Introduction
This notice explains My Blurbly's international compliance posture for launch across South Africa, the European Union, the United Kingdom and the United States.
Compliance posture
A plain-language notice for POPIA, GDPR, UK GDPR, CCPA-style rights, Brevo, Paddle and international rollout readiness.
Last updated: 7 June 2026
Current public policy for My Blurbly V3. These terms are intended to govern the live platform and payment-provider review pages from the date shown above.
This notice explains My Blurbly's international compliance posture for launch across South Africa, the European Union, the United Kingdom and the United States.
My Blurbly means the My Blurbly V3 website, application, tools, public pages, creator websites, community surfaces, Editorial AI features, ARC workflows, payment flows, email funnels and related services. User means any visitor, reader, author, reviewer, creator, influencer, affiliate, publisher, beta tester, customer, subscriber or account holder. Content means text, manuscripts, excerpts, reviews, comments, messages, images, covers, avatars, metadata, links, uploads, prompts, AI outputs, creator website materials and campaign assets. Paid Services means memberships, subscriptions, upgrades, credits, one-off digital tools, reports, ARC campaign upgrades, creator website upgrades or other paid products. Provider means a third-party service used to operate My Blurbly, including Supabase for data storage, Brevo for email, Paddle for payment processing when enabled, hosting providers, analytics providers and AI service providers.
My Blurbly's legal suite is written for POPIA transparency, GDPR/UK GDPR rights, CCPA-style disclosures, CAN-SPAM and Brevo consent expectations, Paddle Merchant of Record checkout expectations, AI manuscript ownership, creator economy disclosures and community moderation.
No policy can guarantee compliance in every country without legal review. My Blurbly should restrict or pause features where local law, payment provider rules, AI rules, email rules or consumer law require additional implementation.
Users may access the policies before signing up or purchasing, ask questions about the policies, request privacy access/correction/deletion where applicable, cancel subscriptions through the available account or payment-provider route, report unsafe content, and contact My Blurbly about disputes or legal requests.

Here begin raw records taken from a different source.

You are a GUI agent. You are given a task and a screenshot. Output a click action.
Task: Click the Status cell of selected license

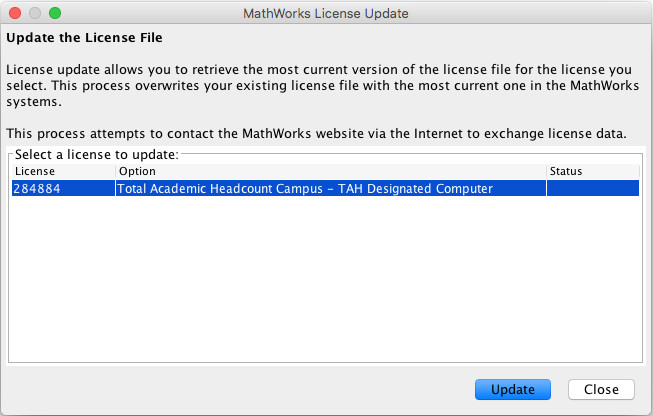(592, 188)
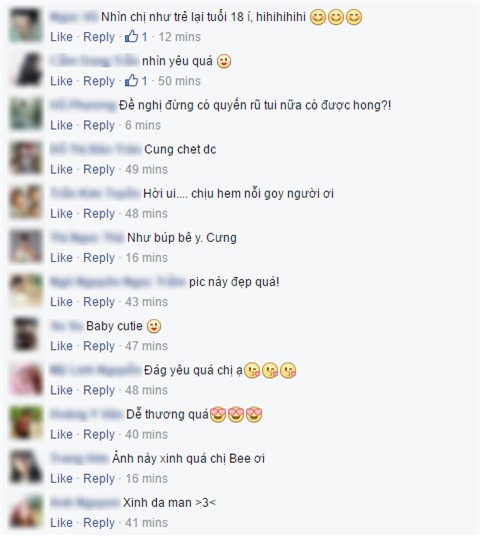Screen dimensions: 480x537
Task: Reply to the 'Như búp bê y. Cưng' comment
Action: click(x=99, y=258)
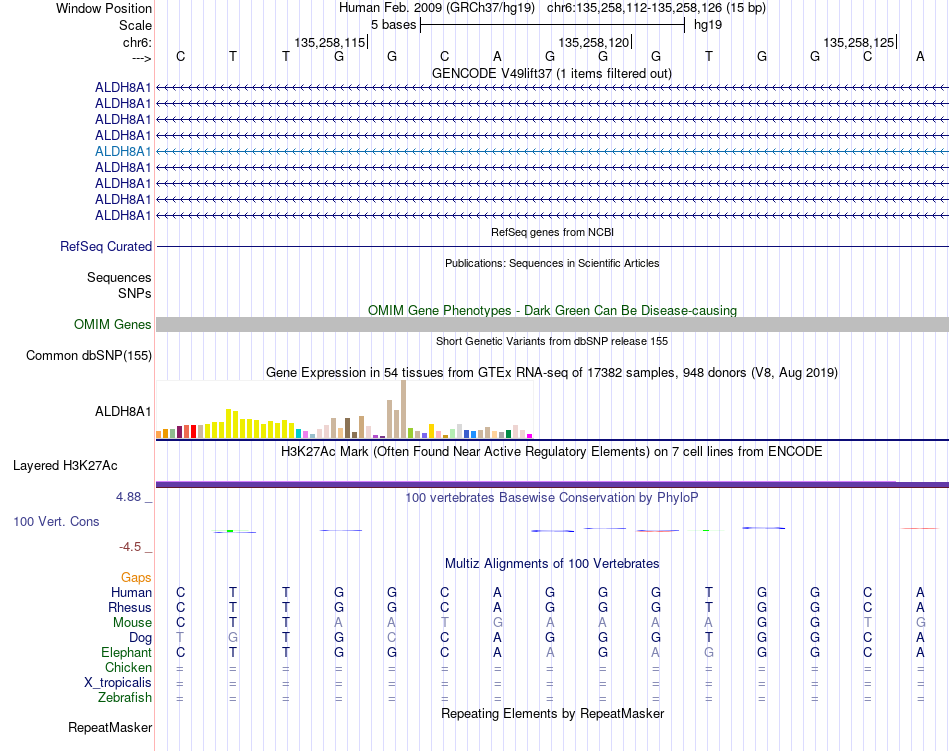950x751 pixels.
Task: Click the highlighted light-blue ALDH8A1 transcript label
Action: tap(123, 151)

Users must provide accurate information, keep account credentials secure, respect intellectual property and privacy rights, use the platform lawfully, avoid misleading claims, disclose paid relationships where required, follow community rules, and only upload or process content they have the right to use.
My Blurbly may operate, secure, change, pause, restrict, remove, label, moderate, investigate or discontinue features where needed for safety, compliance, platform integrity, provider requirements, fraud prevention, payment risk, beta testing or legal obligations.

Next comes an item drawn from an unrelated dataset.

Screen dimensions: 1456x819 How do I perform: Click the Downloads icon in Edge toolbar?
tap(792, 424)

To the maximum extent allowed by applicable law, My Blurbly is provided on an as-is and as-available basis. My Blurbly is not liable for indirect, incidental, consequential, special, punitive or loss-of-profit damages, or for loss caused by user content, third-party providers, payment providers, AI inaccuracies, unavailable features or unlawful user conduct.
Users should first contact My Blurbly at the contact address in this document so the issue can be reviewed informally. If informal resolution fails, disputes will be handled under the governing law and competent courts stated below, unless mandatory consumer law gives the user a different non-waivable forum or remedy.
These terms are intended to be governed by the laws of the Republic of South Africa, unless a mandatory consumer, privacy or platform law in another jurisdiction applies and cannot legally be excluded.
Questions, legal notices, privacy requests, takedown requests, refund questions and account deletion requests should be sent to support@myblurbly.com. My Blurbly should publish any updated support address, business address or provider-required buyer support details before live paid rollout.
Material changes to payments, subscriptions, affiliate payouts, email funnels, AI processing, cookies, messaging, ARC or creator websites should trigger legal review and document updates.